結局、他にもっと良い案もないのでカリとドミニクの案を採用することにした望達は狩猟の始まる前に準備しようと急いでドミニクのステルス機までトラックで移動し、そのまま飛び立った。小型で5人も乗ると少し窮屈だったが、勿論誰も文句は言わなかった。
ハチが指示した地点からマラドーナ自然保護区に侵入し、お城の上空で停めた。カリがここからなら大丈夫、と請け合ったのだ。それから30分程、望にエネルギーを貰いながらカリが城の周囲の木々に”お願い”をした。カリによるとほとんどの木が協力してくれるらしい。
しばらくして、城の中からライフルや、レザーガンを担いだ人達が出て来た。 見つからないかと心配だったが、誰も上空を見ない。見ても見えないはずだが、望は誰も上を見上げない事にほっとした。
全員で20名程が城の前に集まった。そこへ、屋根のないジープのような車が何台も現れ、何人かづつのグループにわかれて乗車し、出発した。
「誰も何ともないようだけど、カリ、大丈夫なの?」 どのくらいの毒なのか知らないが、まだ誰も苦しそうにはしていないようだ。
『大丈夫。みんないっぱい出したって言ってるから』カリは自信たっぷりだ。カリは割といつも自信たっぷりなので、その分望が心配してしまう。
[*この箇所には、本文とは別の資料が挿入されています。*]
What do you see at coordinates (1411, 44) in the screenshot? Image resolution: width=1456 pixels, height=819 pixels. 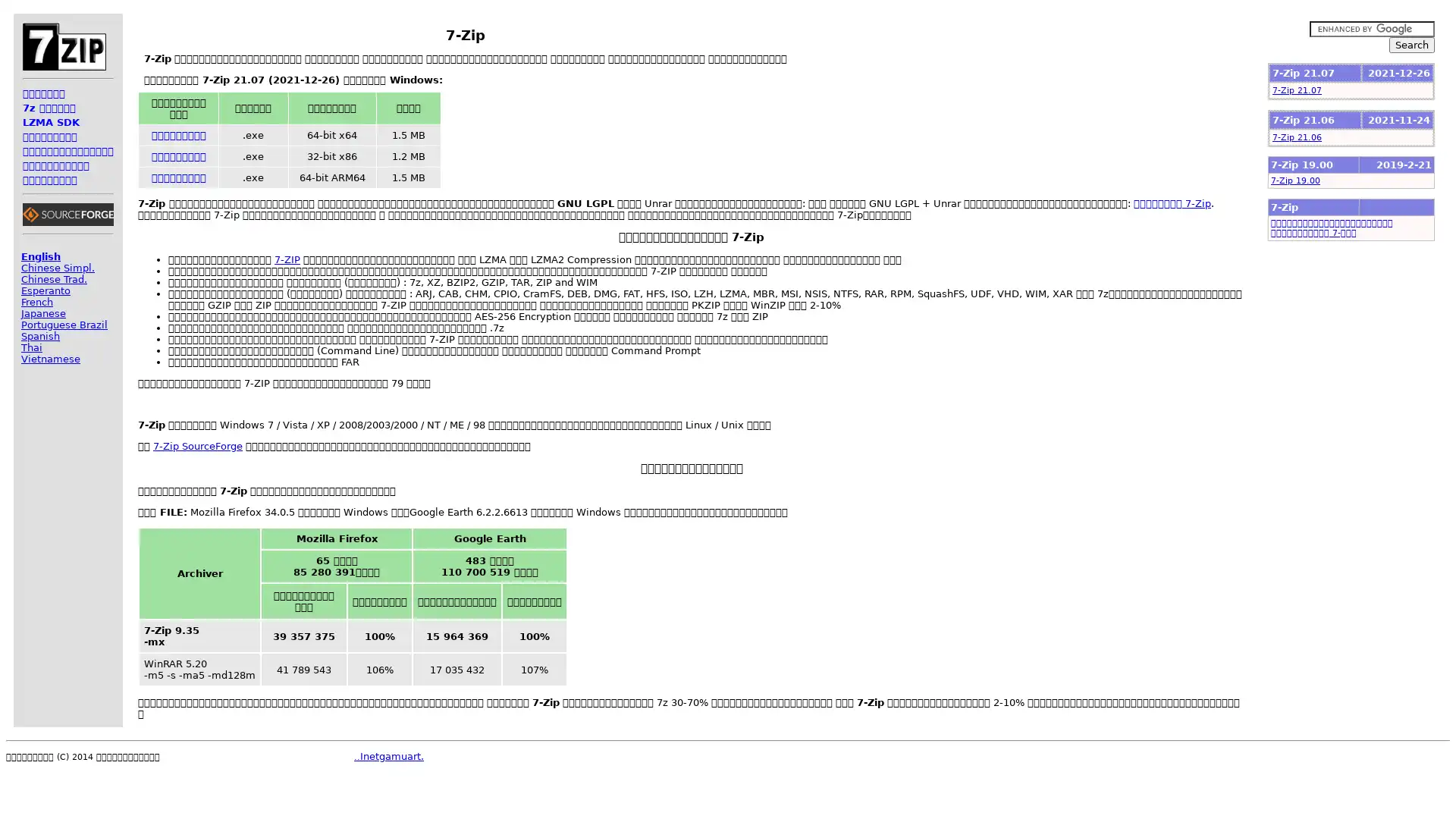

上空から少し離れて車の後をついていくと、一行は保護区の中央地帯に着いた。この辺りは幾つか水飲み場が作られ、あちらこちらに動物が見える。それを眺めているライオンの家族がいる。どうやら今日の獲物はライオンらしく、一人がライオンの方を指さしならが何かを指示している。いよいよ狩が始まりそうで気が気でない望は、もし本当にライオンが撃たれそうになったらどうしたらいいか、と考え始めた。 その時、指示を出していた男が急に体を捩じって、蹲った。 どうしたのかと、尋ねようとしたらしい男も、次の瞬間にライフルを放り出して、頭を掻きむしりだした。同様に数人が蹲ったり、道端で嘔吐したりし始めた。比較的無事な一人がどこかへ通信し、城の方角から車がやって来るのを見て、目的を達成したことを確信した望達は引き上げることにした。